PyTorch-Model-Compare icon indicating copy to clipboard operation
PyTorch-Model-Compare copied to clipboard

AssertionError: HSIC computation resulted in NANs

Open bryanbocao opened this issue 2 years ago • 16 comments

I tried comparing many EfficientNet to other models (and its variants), but all I got is this error: AssertionError: HSIC computation resulted in NANs. One example:

python3 eff_b0b2_compare.py

eff_b0b2_compare.py:

import torch
from torchvision.models import efficientnet_b0, efficientnet_b2 # edit
from torchvision.datasets import CIFAR10
from torch.utils.data import DataLoader
import torchvision.transforms as transforms
import numpy as np
import random
from torch_cka import CKA

def seed_worker(worker_id):
    worker_seed = torch.initial_seed() % 2**32
    np.random.seed(worker_seed)
    random.seed(worker_seed)

g = torch.Generator()
g.manual_seed(0)
np.random.seed(0)
random.seed(0)

model1_name, model2_name = 'efficientnet_b0', 'efficientnet_b2' # edit
model1 = efficientnet_b0(pretrained=True) # edit
model2 = efficientnet_b2(pretrained=True) # edit

transform = transforms.Compose(
    [transforms.ToTensor(),
     transforms.Normalize((0.485, 0.456, 0.406), (0.229, 0.224, 0.225))])

batch_size = 16 # 256

dataset = CIFAR10(root='../data/',
                  train=False,
                  download=True,
                  transform=transform)

dataloader = DataLoader(dataset,
                        batch_size=batch_size,
                        shuffle=False,
                        worker_init_fn=seed_worker,
                        generator=g,)

cka = CKA(model1, model2,
        model1_name=model1_name, model2_name=model2_name,
        device='cuda')

cka.compare(dataloader)

cka.plot_results(save_path="../exps/{}.jpg".format(model1_name, model2_name))
/home/brcao/.local/lib/python3.8/site-packages/torchvision/models/_utils.py:208: UserWarning: The parameter 'pretrained' is deprecated since 0.13 and may be removed in the future, please use 'weights' instead.
  warnings.warn(
/home/brcao/.local/lib/python3.8/site-packages/torchvision/models/_utils.py:223: UserWarning: Arguments other than a weight enum or `None` for 'weights' are deprecated since 0.13 and may be removed in the future.

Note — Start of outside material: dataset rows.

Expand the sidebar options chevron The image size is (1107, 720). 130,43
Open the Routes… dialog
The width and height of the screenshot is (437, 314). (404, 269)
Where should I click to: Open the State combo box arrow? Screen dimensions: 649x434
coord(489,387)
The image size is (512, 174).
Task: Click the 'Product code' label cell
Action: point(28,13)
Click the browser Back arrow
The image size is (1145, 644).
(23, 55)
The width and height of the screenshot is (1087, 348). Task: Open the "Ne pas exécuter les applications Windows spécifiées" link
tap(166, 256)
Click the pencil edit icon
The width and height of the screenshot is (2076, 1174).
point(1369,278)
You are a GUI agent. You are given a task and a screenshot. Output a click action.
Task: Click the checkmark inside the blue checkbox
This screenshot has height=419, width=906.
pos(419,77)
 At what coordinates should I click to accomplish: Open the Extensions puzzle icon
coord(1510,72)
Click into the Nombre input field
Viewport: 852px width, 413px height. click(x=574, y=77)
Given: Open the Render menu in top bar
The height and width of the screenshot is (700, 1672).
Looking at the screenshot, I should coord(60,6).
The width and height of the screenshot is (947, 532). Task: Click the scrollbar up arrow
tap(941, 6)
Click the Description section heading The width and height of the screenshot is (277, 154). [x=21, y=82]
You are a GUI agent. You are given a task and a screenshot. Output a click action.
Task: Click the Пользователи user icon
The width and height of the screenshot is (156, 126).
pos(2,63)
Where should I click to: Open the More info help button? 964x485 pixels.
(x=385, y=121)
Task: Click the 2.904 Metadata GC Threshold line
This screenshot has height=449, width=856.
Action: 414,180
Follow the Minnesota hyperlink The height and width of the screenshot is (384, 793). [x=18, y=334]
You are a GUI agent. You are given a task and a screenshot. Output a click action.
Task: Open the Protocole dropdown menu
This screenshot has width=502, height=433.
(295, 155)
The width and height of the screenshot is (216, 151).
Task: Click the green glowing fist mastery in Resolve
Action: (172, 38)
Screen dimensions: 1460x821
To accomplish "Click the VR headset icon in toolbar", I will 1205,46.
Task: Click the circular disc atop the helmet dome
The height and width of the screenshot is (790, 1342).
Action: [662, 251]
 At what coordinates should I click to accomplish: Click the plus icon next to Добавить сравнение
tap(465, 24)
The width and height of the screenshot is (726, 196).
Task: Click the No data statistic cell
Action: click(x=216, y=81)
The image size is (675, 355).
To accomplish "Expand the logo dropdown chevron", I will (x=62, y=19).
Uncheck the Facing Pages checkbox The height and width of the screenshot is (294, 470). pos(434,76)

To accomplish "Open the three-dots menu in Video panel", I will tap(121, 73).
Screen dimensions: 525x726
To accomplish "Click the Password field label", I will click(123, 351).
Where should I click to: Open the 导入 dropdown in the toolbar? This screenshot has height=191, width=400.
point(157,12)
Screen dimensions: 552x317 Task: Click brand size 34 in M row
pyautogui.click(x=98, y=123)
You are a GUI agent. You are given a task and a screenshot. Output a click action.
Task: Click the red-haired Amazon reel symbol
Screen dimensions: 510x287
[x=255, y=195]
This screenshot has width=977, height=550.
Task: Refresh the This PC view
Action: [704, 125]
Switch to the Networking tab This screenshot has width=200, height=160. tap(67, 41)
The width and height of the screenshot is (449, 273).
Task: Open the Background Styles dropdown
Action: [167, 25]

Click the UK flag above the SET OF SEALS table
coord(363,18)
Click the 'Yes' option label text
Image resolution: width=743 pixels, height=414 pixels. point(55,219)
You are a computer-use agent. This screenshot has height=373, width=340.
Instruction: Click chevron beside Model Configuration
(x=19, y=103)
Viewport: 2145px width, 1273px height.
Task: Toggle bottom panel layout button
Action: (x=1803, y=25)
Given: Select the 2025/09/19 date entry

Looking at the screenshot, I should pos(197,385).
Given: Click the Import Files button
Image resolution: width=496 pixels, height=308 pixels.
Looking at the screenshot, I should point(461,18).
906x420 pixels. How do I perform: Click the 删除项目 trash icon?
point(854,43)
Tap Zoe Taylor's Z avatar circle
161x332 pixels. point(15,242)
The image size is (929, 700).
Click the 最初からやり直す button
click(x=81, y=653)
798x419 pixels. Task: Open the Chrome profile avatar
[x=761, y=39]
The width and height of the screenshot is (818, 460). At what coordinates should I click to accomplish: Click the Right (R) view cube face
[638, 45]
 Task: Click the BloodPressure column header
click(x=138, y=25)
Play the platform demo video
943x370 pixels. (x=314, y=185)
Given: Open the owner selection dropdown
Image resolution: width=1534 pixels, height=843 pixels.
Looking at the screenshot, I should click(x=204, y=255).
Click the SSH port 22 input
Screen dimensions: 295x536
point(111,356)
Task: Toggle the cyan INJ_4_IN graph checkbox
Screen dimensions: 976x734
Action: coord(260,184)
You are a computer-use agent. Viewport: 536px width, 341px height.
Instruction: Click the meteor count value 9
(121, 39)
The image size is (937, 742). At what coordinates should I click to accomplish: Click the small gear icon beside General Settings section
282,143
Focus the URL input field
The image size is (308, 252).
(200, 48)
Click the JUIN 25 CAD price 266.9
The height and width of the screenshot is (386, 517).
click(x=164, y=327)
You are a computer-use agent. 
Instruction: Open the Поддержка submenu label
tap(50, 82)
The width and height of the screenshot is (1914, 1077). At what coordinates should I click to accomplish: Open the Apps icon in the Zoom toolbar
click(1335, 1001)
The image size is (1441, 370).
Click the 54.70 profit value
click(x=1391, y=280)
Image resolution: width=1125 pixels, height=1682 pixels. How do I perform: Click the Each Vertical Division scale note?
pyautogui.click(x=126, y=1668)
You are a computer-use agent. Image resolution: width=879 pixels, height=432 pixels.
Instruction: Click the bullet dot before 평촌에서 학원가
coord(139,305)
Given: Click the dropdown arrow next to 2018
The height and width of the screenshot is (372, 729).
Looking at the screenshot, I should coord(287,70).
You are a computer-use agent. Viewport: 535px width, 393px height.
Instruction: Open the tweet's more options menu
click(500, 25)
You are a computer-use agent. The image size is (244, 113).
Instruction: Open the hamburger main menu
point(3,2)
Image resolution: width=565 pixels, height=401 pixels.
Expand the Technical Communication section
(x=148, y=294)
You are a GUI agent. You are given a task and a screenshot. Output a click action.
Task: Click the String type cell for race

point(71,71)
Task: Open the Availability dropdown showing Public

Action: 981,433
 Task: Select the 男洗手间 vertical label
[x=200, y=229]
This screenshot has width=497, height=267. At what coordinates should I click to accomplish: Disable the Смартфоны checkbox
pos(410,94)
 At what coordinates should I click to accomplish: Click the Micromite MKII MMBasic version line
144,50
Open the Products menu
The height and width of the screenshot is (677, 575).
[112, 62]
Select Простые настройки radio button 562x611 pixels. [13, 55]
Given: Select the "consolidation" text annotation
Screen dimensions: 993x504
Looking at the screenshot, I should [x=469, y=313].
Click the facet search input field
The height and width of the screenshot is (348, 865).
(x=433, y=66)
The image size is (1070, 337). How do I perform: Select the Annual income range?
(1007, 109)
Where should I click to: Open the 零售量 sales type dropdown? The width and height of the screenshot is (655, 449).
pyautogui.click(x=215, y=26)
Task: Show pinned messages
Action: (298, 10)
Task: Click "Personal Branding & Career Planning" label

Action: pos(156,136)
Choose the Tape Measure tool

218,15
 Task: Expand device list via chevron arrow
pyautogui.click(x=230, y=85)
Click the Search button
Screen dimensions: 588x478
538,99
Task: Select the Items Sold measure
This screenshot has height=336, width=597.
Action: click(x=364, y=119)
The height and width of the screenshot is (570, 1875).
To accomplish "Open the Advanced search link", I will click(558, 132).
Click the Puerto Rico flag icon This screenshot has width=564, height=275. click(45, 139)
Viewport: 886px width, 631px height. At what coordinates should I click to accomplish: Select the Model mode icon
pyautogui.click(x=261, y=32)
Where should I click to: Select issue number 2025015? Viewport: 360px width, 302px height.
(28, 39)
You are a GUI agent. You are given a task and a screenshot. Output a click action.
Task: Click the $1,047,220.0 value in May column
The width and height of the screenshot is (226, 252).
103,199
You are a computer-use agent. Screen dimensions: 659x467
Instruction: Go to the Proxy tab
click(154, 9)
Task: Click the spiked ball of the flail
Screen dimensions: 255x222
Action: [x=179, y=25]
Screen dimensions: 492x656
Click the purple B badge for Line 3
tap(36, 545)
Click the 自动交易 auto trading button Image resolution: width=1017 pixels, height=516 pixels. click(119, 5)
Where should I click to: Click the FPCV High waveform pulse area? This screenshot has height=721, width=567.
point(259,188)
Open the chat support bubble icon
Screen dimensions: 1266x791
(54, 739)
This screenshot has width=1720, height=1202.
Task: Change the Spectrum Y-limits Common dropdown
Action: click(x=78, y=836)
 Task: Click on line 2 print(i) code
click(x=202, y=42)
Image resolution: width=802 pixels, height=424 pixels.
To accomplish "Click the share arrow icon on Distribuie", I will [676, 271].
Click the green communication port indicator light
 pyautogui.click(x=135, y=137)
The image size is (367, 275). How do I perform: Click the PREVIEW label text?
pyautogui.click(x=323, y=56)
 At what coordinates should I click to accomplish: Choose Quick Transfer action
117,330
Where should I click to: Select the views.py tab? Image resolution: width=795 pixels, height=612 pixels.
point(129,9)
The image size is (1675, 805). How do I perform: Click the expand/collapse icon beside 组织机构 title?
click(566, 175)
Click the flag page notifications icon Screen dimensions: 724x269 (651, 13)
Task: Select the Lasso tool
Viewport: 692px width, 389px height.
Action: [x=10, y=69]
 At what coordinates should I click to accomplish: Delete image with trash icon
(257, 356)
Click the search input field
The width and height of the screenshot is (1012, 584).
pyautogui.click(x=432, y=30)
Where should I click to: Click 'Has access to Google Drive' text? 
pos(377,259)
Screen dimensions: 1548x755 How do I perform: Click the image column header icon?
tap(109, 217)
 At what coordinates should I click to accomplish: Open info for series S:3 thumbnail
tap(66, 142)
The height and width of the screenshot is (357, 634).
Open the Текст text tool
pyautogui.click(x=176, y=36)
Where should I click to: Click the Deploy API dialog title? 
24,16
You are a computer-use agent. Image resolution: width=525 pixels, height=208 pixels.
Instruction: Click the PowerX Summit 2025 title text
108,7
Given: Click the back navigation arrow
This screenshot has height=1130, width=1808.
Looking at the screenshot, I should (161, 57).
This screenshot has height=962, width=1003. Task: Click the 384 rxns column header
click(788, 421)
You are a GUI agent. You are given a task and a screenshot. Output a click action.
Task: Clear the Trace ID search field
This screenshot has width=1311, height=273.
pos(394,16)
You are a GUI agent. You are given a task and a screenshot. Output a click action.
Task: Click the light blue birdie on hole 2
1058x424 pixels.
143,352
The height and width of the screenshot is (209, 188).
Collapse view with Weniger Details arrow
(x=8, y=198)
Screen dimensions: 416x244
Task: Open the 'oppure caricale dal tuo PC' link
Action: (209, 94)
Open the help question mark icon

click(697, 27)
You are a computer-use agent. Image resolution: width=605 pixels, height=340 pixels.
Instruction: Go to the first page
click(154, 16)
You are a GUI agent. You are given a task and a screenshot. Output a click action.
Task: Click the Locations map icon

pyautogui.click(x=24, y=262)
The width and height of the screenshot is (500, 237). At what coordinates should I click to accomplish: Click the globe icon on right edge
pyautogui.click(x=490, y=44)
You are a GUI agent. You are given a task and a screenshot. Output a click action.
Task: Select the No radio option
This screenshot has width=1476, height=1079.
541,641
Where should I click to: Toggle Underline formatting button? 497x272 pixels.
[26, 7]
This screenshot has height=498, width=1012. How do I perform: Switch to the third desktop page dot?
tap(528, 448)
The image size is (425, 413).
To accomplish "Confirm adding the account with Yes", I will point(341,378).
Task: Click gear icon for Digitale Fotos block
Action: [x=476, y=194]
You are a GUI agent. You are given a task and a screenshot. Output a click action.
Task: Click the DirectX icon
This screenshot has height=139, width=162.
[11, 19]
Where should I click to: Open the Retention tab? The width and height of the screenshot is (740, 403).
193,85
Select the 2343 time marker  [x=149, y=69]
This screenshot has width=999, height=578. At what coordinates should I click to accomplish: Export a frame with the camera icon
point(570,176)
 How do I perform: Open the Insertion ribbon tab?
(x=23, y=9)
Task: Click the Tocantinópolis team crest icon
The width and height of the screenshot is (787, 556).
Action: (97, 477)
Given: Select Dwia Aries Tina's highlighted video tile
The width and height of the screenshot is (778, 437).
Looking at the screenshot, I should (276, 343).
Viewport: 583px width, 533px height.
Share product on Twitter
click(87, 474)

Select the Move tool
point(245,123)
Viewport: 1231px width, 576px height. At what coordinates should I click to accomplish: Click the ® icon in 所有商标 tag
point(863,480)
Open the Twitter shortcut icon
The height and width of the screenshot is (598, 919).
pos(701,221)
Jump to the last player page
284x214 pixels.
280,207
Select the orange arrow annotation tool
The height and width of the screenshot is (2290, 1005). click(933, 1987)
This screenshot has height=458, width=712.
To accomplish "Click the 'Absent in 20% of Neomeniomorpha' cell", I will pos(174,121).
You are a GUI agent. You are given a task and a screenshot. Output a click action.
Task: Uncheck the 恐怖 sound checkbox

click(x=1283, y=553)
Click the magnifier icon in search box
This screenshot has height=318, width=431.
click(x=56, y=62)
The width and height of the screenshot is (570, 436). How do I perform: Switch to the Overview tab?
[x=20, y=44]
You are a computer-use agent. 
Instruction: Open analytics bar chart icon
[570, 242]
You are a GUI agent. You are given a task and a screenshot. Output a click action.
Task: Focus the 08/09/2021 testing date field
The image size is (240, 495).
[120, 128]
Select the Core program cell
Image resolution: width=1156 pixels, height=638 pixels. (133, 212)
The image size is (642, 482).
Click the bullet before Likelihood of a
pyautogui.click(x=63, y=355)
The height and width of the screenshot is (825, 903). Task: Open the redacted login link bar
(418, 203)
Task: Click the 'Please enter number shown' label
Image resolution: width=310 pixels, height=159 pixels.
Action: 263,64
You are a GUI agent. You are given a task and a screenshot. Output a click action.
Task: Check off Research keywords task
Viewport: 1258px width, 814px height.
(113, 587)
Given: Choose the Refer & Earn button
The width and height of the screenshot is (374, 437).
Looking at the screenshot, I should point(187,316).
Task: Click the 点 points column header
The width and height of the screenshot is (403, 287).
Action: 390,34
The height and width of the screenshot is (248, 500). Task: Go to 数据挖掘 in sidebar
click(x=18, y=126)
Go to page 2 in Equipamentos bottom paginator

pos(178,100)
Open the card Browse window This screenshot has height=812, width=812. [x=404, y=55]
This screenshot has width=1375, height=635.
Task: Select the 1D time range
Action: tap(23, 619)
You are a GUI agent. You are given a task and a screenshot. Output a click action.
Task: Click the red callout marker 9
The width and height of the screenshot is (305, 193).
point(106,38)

The current behavior is equivalent to passing `weights=EfficientNet_B0_Weights.IMAGENET1K_V1`. You can also use `weights=EfficientNet_B0_Weights.DEFAULT` to get the most up-to-date weights.
  warnings.warn(msg)
/home/brcao/.local/lib/python3.8/site-packages/torchvision/models/_utils.py:223: UserWarning: Arguments other than a weight enum or `None` for 'weights' are deprecated since 0.13 and may be removed in the future. The current behavior is equivalent to passing `weights=EfficientNet_B2_Weights.IMAGENET1K_V1`. You can also use `weights=EfficientNet_B2_Weights.DEFAULT` to get the most up-to-date weights.
  warnings.warn(msg)
Files already downloaded and verified
/home/brcao/.local/lib/python3.8/site-packages/torch_cka/cka.py:62: UserWarning: Model 1 seems to have a lot of layers. Consider giving a list of layers whose features you are concerned with through the 'model1_layers' parameter. Your CPU/GPU will thank you :)
  warn("Model 1 seems to have a lot of layers. " \
/home/brcao/.local/lib/python3.8/site-packages/torch_cka/cka.py:69: UserWarning: Model 2 seems to have a lot of layers. Consider giving a list of layers whose features you are concerned with through the 'model2_layers' parameter. Your CPU/GPU will thank you :)
  warn("Model 2 seems to have a lot of layers. " \
/home/brcao/.local/lib/python3.8/site-packages/torch_cka/cka.py:145: UserWarning: Dataloader for Model 2 is not given. Using the same dataloader for both models.
  warn("Dataloader for Model 2 is not given. Using the same dataloader for both models.")
| Comparing features |:  28                                                                                    | Comparing features |:  32%|▎| 13                 | Comparing features |:  35%|▎| 14                                                                                                     | Comparing features |:  38%|▍| 15                                  | Comparing features |: 100%|██| 40/40 [3:43:19<00:00, 335.00s/it]^[[B^[[A^[[B^[[A^[[B
Traceback (most recent call last):
  File "eff_b0b2_compare.py", line 45, in <module>
    cka.compare(dataloader)
  File "/home/brcao/.local/lib/python3.8/site-packages/torch_cka/cka.py", line 183, in compare
    assert not torch.isnan(self.hsic_matrix).any(), "HSIC computation resulted in NANs"
AssertionError: HSIC computation resulted in NANs

Any help would be great. Thanks!

bryanbocao avatar Mar 11 '23 16:03 bryanbocao

Not sure if this helps: for my case, I increased the batch_size from 1 to 16, and the error went away. Maybe you can try it? From 16 to, say, 32 or 64.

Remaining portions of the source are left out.